Why mature forests are important?
Image: old growth fir forest, U.S. Forest Service- Pacific Northwest Region, https://www.flickr.com/photos/forestservicenw/36445933062
Why Mature Forests are Considered Important in Protection Strategies
Old-growth forests, a subset of primary forests (forests of any age with no industrial logging or development), are rare in the US with most old growth concentrated on the Tongass rainforest in Alaska and other areas scattered in pockets in the lower 48 states. Logging of old-growth forests began with European colonization centuries ago and expanded westward following railroads and development. Logging on federal lands ramped up during and after WWII as single tree log trucks took out most of the largest trees. Thus, most (~95%) of old-growth forests in the lower 48 states were replaced by agriculture, tree plantations, and developments lacking in biodiversity and ecosystem services.
Remaining old-growth forests are primarily on federal lands, mostly managed by the US Forest Service (92%) with additional smaller but important areas managed by the Bureau of Land Management (BLM, 9%) and National Park Service (3%) (some mapping errors exist in the datasets). There are also old-growth forests on state and private lands but less than on federal lands.
In some regions, forests are maturing from prior logging (e.g., Appalachia, northeast, Great Lakes) and are within years-decades of having many old growth features. These forests are considered mature and if allowed to continue to grow – by protecting them from logging – old-growth characteristics will fully emerge. The following are important characteristics of mature forests where old-growth characteristics are emerging:
As forests mature, structural features become increasingly developed and the maturation process is associated with greater ecosystem benefits and biodiversity
Most dominant/co-dominant trees reach the culmination of mean annual increment (CMAI or Age of Biological Maturity) at 60-80 years depending on site conditions – foresters use CMAI to know when to log a forest for profit. CMAI means that the annual growth rate of trees slows down as trees age – therefore, they are mature.
Structure– large trees, vertical/horizontal layering, snags/logs, canopy branching begin to show up in mature forests at about 80 years or so across most forest types
Complex soils with well-developed mycorrhizal connections show up at this age
Processes – gap phase dynamics, predator-prey food webs, pollination, nutrient cycling are at an advanced stage at this age
Functions - climate buffering, water regulation, ecosystem services are all the more advanced as forests mature in 80 years or so
Setting the protection (from logging) threshold >80 years is reasonable for a national standard for all federal mature forests– the Northwest Forest Plan in the Pacific Northwest is an example of mature forest defined at 80 years when the emergence of structure, processes, functions are approaching old growth characteristics.
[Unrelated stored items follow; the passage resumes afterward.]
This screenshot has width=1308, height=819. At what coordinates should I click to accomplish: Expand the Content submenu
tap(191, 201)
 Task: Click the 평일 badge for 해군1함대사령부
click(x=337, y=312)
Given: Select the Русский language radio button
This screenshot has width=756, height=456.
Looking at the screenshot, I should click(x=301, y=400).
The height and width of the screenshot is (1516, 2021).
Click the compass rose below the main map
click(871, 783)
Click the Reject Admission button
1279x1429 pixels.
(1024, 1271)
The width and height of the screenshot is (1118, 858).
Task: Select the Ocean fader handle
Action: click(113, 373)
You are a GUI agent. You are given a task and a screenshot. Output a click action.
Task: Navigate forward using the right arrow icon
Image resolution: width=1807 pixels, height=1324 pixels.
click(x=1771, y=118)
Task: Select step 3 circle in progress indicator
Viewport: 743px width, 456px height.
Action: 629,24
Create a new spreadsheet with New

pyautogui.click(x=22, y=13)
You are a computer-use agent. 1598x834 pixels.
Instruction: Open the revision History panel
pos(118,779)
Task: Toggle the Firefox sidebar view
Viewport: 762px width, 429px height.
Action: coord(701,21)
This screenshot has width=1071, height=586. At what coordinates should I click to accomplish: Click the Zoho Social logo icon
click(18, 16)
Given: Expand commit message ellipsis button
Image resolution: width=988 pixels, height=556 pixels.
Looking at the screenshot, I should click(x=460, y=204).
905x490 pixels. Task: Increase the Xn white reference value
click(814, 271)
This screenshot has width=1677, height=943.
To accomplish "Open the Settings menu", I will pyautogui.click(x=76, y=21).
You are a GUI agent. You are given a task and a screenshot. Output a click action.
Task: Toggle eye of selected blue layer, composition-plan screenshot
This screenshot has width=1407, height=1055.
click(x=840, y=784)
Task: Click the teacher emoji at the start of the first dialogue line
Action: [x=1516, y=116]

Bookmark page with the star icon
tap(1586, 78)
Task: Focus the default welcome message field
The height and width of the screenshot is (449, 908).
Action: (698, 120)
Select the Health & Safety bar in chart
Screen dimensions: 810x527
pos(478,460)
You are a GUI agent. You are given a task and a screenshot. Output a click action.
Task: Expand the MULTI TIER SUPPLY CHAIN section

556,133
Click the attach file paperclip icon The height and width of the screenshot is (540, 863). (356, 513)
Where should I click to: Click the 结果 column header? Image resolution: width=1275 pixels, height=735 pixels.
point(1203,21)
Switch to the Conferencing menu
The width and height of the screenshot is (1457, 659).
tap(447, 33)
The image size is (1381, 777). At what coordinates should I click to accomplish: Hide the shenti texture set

Age is but one of the diagnostic features for determining forest maturation and not all studies or field methods use age of the dominant/co-dominant trees. For our study, we used three indicators of structural development leading to mature/old growth: (1) tree height; (2) canopy cover; and (3) above ground living biomass. Forests were considered advanced structurally – i.e., mature – when their combined scores for these 3 indicators were highest relative to their surroundings using 30-m pixel mapping. Because we did not distinguish mature from old growth, those structural classes can be considered combined in the mature forest metric.